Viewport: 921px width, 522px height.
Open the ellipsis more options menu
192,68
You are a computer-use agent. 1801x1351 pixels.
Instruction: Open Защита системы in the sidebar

##########

◆ Your task
Beginning at the line with "Open the ellipsis more options menu" and ending at the last line of the entries, print every line exactly.

◆ Solution to this exercise
Open the ellipsis more options menu
192,68
You are a computer-use agent. 1801x1351 pixels.
Instruction: Open Защита системы in the sidebar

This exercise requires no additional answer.